RECORDS:
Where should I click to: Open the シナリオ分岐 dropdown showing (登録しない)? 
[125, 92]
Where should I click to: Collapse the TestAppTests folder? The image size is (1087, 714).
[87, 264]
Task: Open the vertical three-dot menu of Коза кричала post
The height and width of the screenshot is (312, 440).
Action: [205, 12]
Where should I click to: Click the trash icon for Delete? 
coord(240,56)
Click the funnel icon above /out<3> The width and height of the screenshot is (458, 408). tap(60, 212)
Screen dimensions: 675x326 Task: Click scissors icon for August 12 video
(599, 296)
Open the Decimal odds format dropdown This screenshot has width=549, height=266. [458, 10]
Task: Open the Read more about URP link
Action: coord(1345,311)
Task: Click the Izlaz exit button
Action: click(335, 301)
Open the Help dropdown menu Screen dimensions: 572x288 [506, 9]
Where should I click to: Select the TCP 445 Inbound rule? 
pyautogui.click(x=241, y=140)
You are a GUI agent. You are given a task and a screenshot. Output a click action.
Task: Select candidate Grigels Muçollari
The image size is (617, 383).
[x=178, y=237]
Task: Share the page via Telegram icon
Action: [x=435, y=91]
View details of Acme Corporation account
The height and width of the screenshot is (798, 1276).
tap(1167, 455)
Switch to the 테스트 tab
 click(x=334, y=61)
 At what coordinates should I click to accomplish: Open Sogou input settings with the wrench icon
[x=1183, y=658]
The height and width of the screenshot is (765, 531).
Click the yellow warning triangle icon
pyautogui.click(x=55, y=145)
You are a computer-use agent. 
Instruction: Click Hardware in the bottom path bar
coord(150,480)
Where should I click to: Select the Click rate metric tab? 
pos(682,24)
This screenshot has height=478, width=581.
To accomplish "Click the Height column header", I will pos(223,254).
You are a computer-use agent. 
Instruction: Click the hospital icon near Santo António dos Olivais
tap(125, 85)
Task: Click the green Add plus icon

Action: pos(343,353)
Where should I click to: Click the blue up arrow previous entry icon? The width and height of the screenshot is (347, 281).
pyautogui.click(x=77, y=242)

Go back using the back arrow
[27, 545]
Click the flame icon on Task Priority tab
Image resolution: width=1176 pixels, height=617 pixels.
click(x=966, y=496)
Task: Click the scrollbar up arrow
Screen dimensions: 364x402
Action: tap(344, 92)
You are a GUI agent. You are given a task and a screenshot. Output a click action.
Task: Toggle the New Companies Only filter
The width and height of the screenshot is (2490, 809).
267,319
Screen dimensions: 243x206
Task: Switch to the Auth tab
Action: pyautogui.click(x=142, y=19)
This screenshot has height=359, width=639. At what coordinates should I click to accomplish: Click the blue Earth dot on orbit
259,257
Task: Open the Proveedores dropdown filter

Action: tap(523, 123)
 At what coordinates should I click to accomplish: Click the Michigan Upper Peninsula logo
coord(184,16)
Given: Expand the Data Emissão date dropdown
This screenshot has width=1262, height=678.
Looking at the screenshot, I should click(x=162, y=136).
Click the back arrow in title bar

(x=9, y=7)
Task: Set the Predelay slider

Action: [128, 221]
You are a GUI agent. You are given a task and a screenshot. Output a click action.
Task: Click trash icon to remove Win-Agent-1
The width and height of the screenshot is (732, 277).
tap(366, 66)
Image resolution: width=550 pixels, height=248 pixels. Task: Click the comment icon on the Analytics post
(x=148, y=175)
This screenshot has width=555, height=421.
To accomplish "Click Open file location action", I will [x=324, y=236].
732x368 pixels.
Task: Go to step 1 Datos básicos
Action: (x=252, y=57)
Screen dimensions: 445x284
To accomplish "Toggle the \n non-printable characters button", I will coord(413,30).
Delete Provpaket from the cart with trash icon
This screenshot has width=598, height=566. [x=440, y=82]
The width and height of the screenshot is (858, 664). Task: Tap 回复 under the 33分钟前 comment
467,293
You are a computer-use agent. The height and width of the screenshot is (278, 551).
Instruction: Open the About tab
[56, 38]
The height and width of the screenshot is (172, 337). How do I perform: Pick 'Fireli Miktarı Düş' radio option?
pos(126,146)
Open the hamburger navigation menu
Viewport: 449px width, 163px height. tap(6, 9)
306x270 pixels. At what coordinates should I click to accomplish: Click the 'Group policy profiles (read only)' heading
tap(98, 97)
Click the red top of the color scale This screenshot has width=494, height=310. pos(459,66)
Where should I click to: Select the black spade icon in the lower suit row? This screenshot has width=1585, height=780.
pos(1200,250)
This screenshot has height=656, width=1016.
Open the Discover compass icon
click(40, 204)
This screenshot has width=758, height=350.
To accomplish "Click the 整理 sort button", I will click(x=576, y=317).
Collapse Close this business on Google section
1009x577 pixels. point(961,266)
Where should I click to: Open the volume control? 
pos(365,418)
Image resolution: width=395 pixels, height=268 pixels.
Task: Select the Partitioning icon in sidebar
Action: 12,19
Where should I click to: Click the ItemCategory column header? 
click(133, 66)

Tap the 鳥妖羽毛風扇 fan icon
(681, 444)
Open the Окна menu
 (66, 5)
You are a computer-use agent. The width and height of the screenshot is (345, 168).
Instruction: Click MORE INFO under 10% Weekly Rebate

TO DO: An exact copy of every record above is what's needed here.

RESULT BELOW:
Where should I click to: Open the シナリオ分岐 dropdown showing (登録しない)? 
[125, 92]
Where should I click to: Collapse the TestAppTests folder? The image size is (1087, 714).
[87, 264]
Task: Open the vertical three-dot menu of Коза кричала post
The height and width of the screenshot is (312, 440).
Action: [205, 12]
Where should I click to: Click the trash icon for Delete? 
coord(240,56)
Click the funnel icon above /out<3> The width and height of the screenshot is (458, 408). tap(60, 212)
Screen dimensions: 675x326 Task: Click scissors icon for August 12 video
(599, 296)
Open the Decimal odds format dropdown This screenshot has width=549, height=266. [458, 10]
Task: Open the Read more about URP link
Action: coord(1345,311)
Task: Click the Izlaz exit button
Action: click(335, 301)
Open the Help dropdown menu Screen dimensions: 572x288 [506, 9]
Where should I click to: Select the TCP 445 Inbound rule? 
pyautogui.click(x=241, y=140)
You are a GUI agent. You are given a task and a screenshot. Output a click action.
Task: Select candidate Grigels Muçollari
The image size is (617, 383).
[x=178, y=237]
Task: Share the page via Telegram icon
Action: [x=435, y=91]
View details of Acme Corporation account
The height and width of the screenshot is (798, 1276).
tap(1167, 455)
Switch to the 테스트 tab
 click(x=334, y=61)
 At what coordinates should I click to accomplish: Open Sogou input settings with the wrench icon
[x=1183, y=658]
The height and width of the screenshot is (765, 531).
Click the yellow warning triangle icon
pyautogui.click(x=55, y=145)
You are a computer-use agent. 
Instruction: Click Hardware in the bottom path bar
coord(150,480)
Where should I click to: Select the Click rate metric tab? 
pos(682,24)
This screenshot has height=478, width=581.
To accomplish "Click the Height column header", I will pos(223,254).
You are a computer-use agent. 
Instruction: Click the hospital icon near Santo António dos Olivais
tap(125, 85)
Task: Click the green Add plus icon

Action: pos(343,353)
Where should I click to: Click the blue up arrow previous entry icon? The width and height of the screenshot is (347, 281).
pyautogui.click(x=77, y=242)

Go back using the back arrow
[27, 545]
Click the flame icon on Task Priority tab
Image resolution: width=1176 pixels, height=617 pixels.
click(x=966, y=496)
Task: Click the scrollbar up arrow
Screen dimensions: 364x402
Action: tap(344, 92)
You are a GUI agent. You are given a task and a screenshot. Output a click action.
Task: Toggle the New Companies Only filter
The width and height of the screenshot is (2490, 809).
267,319
Screen dimensions: 243x206
Task: Switch to the Auth tab
Action: pyautogui.click(x=142, y=19)
This screenshot has height=359, width=639. At what coordinates should I click to accomplish: Click the blue Earth dot on orbit
259,257
Task: Open the Proveedores dropdown filter

Action: tap(523, 123)
 At what coordinates should I click to accomplish: Click the Michigan Upper Peninsula logo
coord(184,16)
Given: Expand the Data Emissão date dropdown
This screenshot has width=1262, height=678.
Looking at the screenshot, I should click(x=162, y=136).
Click the back arrow in title bar

(x=9, y=7)
Task: Set the Predelay slider

Action: [128, 221]
You are a GUI agent. You are given a task and a screenshot. Output a click action.
Task: Click trash icon to remove Win-Agent-1
The width and height of the screenshot is (732, 277).
tap(366, 66)
Image resolution: width=550 pixels, height=248 pixels. Task: Click the comment icon on the Analytics post
(x=148, y=175)
This screenshot has width=555, height=421.
To accomplish "Click Open file location action", I will [x=324, y=236].
732x368 pixels.
Task: Go to step 1 Datos básicos
Action: (x=252, y=57)
Screen dimensions: 445x284
To accomplish "Toggle the \n non-printable characters button", I will coord(413,30).
Delete Provpaket from the cart with trash icon
This screenshot has width=598, height=566. [x=440, y=82]
The width and height of the screenshot is (858, 664). Task: Tap 回复 under the 33分钟前 comment
467,293
You are a computer-use agent. The height and width of the screenshot is (278, 551).
Instruction: Open the About tab
[56, 38]
The height and width of the screenshot is (172, 337). How do I perform: Pick 'Fireli Miktarı Düş' radio option?
pos(126,146)
Open the hamburger navigation menu
Viewport: 449px width, 163px height. tap(6, 9)
306x270 pixels. At what coordinates should I click to accomplish: Click the 'Group policy profiles (read only)' heading
tap(98, 97)
Click the red top of the color scale This screenshot has width=494, height=310. pos(459,66)
Where should I click to: Select the black spade icon in the lower suit row? This screenshot has width=1585, height=780.
pos(1200,250)
This screenshot has height=656, width=1016.
Open the Discover compass icon
click(40, 204)
This screenshot has width=758, height=350.
To accomplish "Click the 整理 sort button", I will click(x=576, y=317).
Collapse Close this business on Google section
1009x577 pixels. point(961,266)
Where should I click to: Open the volume control? 
pos(365,418)
Image resolution: width=395 pixels, height=268 pixels.
Task: Select the Partitioning icon in sidebar
Action: 12,19
Where should I click to: Click the ItemCategory column header? 
click(133, 66)

Tap the 鳥妖羽毛風扇 fan icon
(681, 444)
Open the Окна menu
 (66, 5)
You are a computer-use agent. The width and height of the screenshot is (345, 168).
Instruction: Click MORE INFO under 10% Weekly Rebate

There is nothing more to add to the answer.